L'amendement n° 74 de Mme Pochon et l'amendement identique suivant après l'article 27 du projet de loi d'urgence pour la protection et la souveraineté agricoles (première lecture).

REJETÉ
POUR 23
ABSTENTION 0
CONTRE 61

Résultat du vote

Les députés ont rejeté le 30 mai 2026 l'amendement n° 74 de Mme Pochon et l'amendement identique suivant après l'article 27 du projet de loi d'urgence pour la protection et la souveraineté agricoles (première lecture).

Au total, 84 députés ont pris part au vote : 73 % ont voté contre, 27 % ont voté en faveur, et 0 % se sont abstenus.

Infos

Date 30 mai 2026
Type de vote Amendement
Dossier Projet de loi d’urgence pour la protection et la souveraineté agricoles

La position des groupes

POUR
Socialistes et apparentés
Libertés, Indépendants, Outre-mer et Territoires
Écologiste et Social
La France insoumise - NFP
CONTRE
Les Démocrates
Ensemble pour la République
Droite Républicaine
Horizons & Indépendants
Rassemblement National
Union des droites pour la République

Infos

Date 30 mai 2026
Type de vote Amendement
Dossier Projet de loi d’urgence pour la protection et la souveraineté agricoles

En savoir plus

L'auteure de l'amendement

Un amendement est un texte, déposé par un ou plusieurs députés, qui vise à modifier un projet ou une proposition de loi.

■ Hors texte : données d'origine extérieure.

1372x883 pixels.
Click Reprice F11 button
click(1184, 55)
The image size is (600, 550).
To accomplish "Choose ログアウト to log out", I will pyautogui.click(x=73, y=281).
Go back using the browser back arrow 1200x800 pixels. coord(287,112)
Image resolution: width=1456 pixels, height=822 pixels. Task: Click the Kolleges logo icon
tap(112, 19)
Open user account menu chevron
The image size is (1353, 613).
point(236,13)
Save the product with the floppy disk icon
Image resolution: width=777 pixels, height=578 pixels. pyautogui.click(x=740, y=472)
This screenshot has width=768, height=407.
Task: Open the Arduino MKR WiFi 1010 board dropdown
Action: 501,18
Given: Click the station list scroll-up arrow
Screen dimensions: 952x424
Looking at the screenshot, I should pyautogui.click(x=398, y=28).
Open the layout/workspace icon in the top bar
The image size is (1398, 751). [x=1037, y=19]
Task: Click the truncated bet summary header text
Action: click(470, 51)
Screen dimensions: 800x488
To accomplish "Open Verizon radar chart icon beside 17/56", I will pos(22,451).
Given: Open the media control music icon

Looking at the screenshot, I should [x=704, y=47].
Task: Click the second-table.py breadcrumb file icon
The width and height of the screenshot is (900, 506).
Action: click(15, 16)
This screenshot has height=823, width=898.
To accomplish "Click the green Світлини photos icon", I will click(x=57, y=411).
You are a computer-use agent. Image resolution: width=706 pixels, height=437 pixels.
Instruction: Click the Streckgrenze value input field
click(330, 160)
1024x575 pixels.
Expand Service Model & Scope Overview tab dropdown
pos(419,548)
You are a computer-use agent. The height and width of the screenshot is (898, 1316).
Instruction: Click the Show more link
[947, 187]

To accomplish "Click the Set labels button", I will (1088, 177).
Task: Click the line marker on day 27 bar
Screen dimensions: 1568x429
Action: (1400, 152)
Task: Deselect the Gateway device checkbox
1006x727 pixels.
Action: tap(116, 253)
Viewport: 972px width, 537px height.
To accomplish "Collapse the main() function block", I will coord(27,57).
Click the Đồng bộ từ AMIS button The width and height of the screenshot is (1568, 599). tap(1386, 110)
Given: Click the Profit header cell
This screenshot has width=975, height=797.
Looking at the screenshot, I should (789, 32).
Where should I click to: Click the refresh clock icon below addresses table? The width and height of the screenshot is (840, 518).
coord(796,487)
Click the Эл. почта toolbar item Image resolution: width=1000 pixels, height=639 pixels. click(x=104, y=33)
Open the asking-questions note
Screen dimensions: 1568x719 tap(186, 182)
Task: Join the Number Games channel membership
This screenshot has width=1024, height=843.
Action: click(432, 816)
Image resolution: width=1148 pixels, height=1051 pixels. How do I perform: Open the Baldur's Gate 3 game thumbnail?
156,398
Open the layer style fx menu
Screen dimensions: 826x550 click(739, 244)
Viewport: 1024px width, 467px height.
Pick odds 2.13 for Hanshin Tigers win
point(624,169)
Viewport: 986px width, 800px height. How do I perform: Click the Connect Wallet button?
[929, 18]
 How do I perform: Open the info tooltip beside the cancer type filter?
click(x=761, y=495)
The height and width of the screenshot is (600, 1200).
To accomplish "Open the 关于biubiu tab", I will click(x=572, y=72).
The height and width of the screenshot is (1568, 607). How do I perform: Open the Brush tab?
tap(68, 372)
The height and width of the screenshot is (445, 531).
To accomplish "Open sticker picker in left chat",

Il y a un auteur principal, mais un amendement peut être cosigné par plusieurs députés.

Marie Pochon

Marie Pochon

Drôme (26)

Les votes des députés et des groupes

Exposé des motifs de l'amendement

L'objectif d'un amendement est de modifier ou d'ajouter une mesure d'un projet ou d'une proposition de loi. Le ou les députés qui rédigent l'amendement écrivent également un exposé des motifs.

Cet amendement vise à demander la publication d’un rapport examinant l’opportunité de doter l’Observatoire de la formation des prix et des marges des produits alimentaires (OFPM) et, plus largement, les acteurs publics de l’analyse économique du secteur agroalimentaire, d’un réseau d’informations comptables des industries agroalimentaires (RICIA), à l’image du Réseau d’information comptable agricole (RICA).

À la différence d’une obligation de transmission généralisée de données comptables, dont les limites ont été constatées dans plusieurs expériences européennes, notamment en Belgique, le dispositif proposé repose sur une logique de construction d’un échantillonnage représentatif en coopération avec les entreprises concernées. 

Le RICIA s’inspire directement du Réseau d’information comptable agricole (RICA), qui constitue un outil central de connaissance économique du secteur agricole, alimenté par un échantillon d’environ 10 000 exploitations en métropole et dans les outre-mer. Ce dispositif permet la collecte d’environ 300 variables annuelles couvrant les structures de production, les résultats économiques et les éléments de bilan.

Transposé au secteur agroalimentaire, le RICIA aurait vocation à recueillir des données adaptées aux spécificités industrielles, en tenant compte de la diversité des métiers au sein des filières (transformation, ingrédients, produits de grande consommation, etc.). Il permettrait notamment d’analyser les coûts de production, les marges, la structure des charges, ainsi que les besoins et dynamiques d’investissement de notre appareil agroalimentaire. 

Une attention particulière serait portée aux postes de coûts soumis à forte volatilité ou présentant des enjeux majeurs, notamment pour la transition écologique, tels que les emballages ou certains intrants, afin d’éclairer les politiques publiques et les négociations sectorielles.

Ce dispositif, fondé sur une démarche partenariale avec les acteurs de l’industrie agroalimentaire, permettrait de produire une connaissance partagée et robuste des réalités économiques des filières, à l’image de ce que permet aujourd’hui le RICA pour le secteur agricole.